They stood listening.

“You're hearing things,” Conway decided.

“No,” Hibbs insisted. “I tell you I heard movement up there. On the hill above the driveway.”

Unbidden, Vallancourt's mind created an imaginary scene, Nancy up on the dark hillside realizing now what a foolish and terrible mistake she had made … Nancy helpless against Keith's strength … Keith's arm locked about her throat, his breath hot against her ear as he warned her not to make a sound …

“I don't hear a thing,” said Conway.

“Neither do I, now,” Hibbs said. “But I know damned well I did a minute ago.”

“Probably a dead branch blowing off a tree.”

“We'll have to make sure,” Vallancourt said. He raised his voice again: “Keith, we're not armed. We have not brought the police. Let's have a word with you, that's all.”

“Hell, John,” Conway said, disgusted, “he isn't up here. He's probably getting wrapped up by a roadblock while we stand here like idiots talking to the wind.”

“We'll have to make sure, Howard.”

He walked quietly forward, then stopped with a jerk. His flashlight ray had fallen across the MG. The car sat empty. It looked like a toy.

The light probed, swung, stopped, swung back to the MG.

“At least we know he was here,” Hibbs said. “That means the two of them are in Nancy's car.”

Vallancourt crossed the driveway to the MG and aimed the light. The key was not in the ignition. A glint of gray metal in the farther seat caught his eye.

“Howard, Ralph, will you come here?”

His tone brought Conway and Hibbs lumbering over.

“Take a look.”

“Looks like a cashbox.”

“The one Dorcas kept in her study, Howard?” Vallancourt asked.

“Could be.”

“Its disappearance was discovered right after her murder. The city detective seemed to consider it an important find.”

“Don't you?” Conway asked.

“I'm not sure. We reached her place at about the same time, Howard. You were passing the MG when I pulled up. Did you get a look inside?”

Conway knuckled his chin. “I think I did. It's natural to glance inside a convertible when it passes with the top down.”

“Did you see the cashbox?”

“No, John, I think there was a coat or jacket lying on the seat. Trenchcoat, maybe.”

“The cashbox might have been under the coat,” Hibbs said. “Anyway, the police can lift fingerprints from the box and determine if it really is … was Dorcas's.”

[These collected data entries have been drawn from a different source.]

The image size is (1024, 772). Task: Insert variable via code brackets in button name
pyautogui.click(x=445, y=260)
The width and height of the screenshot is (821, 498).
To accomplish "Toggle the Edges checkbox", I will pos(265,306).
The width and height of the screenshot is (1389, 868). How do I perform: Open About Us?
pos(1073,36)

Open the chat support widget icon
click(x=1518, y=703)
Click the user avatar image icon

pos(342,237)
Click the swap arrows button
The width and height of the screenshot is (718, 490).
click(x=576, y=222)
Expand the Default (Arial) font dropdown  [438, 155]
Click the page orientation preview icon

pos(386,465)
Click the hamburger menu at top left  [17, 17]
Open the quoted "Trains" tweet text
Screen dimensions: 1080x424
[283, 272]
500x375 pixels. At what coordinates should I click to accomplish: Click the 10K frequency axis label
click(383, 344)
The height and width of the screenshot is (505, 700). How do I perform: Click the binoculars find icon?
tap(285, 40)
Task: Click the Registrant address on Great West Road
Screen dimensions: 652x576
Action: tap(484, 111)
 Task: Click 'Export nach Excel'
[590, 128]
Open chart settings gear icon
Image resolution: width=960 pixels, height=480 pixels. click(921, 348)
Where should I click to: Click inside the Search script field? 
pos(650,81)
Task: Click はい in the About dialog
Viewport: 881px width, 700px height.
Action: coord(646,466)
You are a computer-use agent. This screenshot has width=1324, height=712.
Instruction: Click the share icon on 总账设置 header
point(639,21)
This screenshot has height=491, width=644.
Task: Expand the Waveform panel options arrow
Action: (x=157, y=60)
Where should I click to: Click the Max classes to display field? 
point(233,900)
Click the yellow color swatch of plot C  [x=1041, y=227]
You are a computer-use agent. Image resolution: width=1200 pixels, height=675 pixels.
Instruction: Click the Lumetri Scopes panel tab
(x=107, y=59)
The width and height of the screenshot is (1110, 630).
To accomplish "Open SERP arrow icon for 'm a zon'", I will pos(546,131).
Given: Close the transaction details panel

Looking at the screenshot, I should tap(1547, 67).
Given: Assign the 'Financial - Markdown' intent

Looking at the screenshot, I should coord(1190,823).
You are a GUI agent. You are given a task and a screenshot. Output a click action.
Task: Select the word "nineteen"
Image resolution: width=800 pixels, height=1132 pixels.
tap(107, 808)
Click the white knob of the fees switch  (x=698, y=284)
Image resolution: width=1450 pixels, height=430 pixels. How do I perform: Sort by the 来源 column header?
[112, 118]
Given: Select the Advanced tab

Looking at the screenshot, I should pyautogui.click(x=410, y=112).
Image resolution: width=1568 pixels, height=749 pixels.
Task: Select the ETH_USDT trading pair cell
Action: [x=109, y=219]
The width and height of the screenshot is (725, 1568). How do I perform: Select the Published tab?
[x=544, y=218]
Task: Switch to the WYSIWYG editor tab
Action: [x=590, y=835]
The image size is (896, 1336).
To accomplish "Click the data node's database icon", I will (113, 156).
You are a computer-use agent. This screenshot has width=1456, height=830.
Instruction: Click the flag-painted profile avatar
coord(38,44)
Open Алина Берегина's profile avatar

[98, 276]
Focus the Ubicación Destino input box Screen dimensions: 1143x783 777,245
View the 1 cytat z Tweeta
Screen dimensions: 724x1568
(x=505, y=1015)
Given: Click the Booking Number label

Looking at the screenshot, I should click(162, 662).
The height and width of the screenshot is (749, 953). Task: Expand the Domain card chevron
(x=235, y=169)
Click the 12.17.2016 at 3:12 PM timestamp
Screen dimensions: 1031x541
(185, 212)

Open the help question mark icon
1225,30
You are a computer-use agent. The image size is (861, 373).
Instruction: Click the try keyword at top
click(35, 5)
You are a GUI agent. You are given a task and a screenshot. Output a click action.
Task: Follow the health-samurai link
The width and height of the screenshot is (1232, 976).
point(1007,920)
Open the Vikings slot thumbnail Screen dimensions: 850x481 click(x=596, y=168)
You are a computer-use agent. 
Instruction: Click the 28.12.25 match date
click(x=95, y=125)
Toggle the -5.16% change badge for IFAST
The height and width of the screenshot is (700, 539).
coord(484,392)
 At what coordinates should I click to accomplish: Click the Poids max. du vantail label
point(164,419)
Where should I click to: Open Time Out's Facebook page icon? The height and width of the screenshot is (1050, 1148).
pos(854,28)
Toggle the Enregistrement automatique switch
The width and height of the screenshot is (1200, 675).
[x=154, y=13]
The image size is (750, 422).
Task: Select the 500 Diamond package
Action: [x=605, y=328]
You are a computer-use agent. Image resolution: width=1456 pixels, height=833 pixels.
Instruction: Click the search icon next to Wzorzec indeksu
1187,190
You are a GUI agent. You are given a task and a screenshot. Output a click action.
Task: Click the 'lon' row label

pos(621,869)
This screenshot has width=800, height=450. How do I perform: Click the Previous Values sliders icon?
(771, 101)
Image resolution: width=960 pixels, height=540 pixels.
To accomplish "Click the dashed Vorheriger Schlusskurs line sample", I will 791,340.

“Yes,” Vallancourt said, “I'm sure they can. I'm sure they will.”

I'm equally sure, he thought, that Keith didn't have the cashbox with him when he went out the window of the Ferguson living room. He was in there with a murdered woman, and the box was outside, in his car.

Why didn't he keep going when he carried the box out? Why should he return to her lifeless body?

9.

From the advantage of the cottage porch, Keith watched Nancy's sedan crawl along the lake and disappear into the distant woodland.

It would be getting dark soon now. The lake was as peaceful as a church.

Keith told himself he should be feeling better. He knew the worst now. He knew what he had to do. Always in the past, when he realized the full extent of his predicament, a strange calm had come over him, an ability to crouch down within himself, watchful, ready.

The old man used to say he had a streak of bulldog in him.

Maybe I do have, Keith thought.

He scuffed at the porch floor with his toe, remembering.

It was some consolation to know how many times he had denied his father victory. The experiences went as far back as Keith could recall. The old man would freeze him out, cut his allowance, humiliate him, pile ridiculous chores on him. Like the time he'd made Keith spend a Saturday carrying leaves from the front yard a bucketful at a time.

And then the resort to physical violence. Keith would vomit in private, but facing his father he was stolid, prepared for pain, knowing whose endurance was the greater. The ending was always the same, with his father sweating, backing away finally with a curse. And the boy carrying a heavier load of hatred and contempt.

Keith walked to the top of the porch steps and sat down.

Of course, it hadn't been uninterrupted war between him and the old man. Mother was an angel, he thought. Vague, helpless, unable to cope with the old man; but she was jake, george, and number one, all put indefinitely together in a little woman everybody called Maggie.

Elbows on knees, hands knotted, he rubbed his forehead against his knuckles.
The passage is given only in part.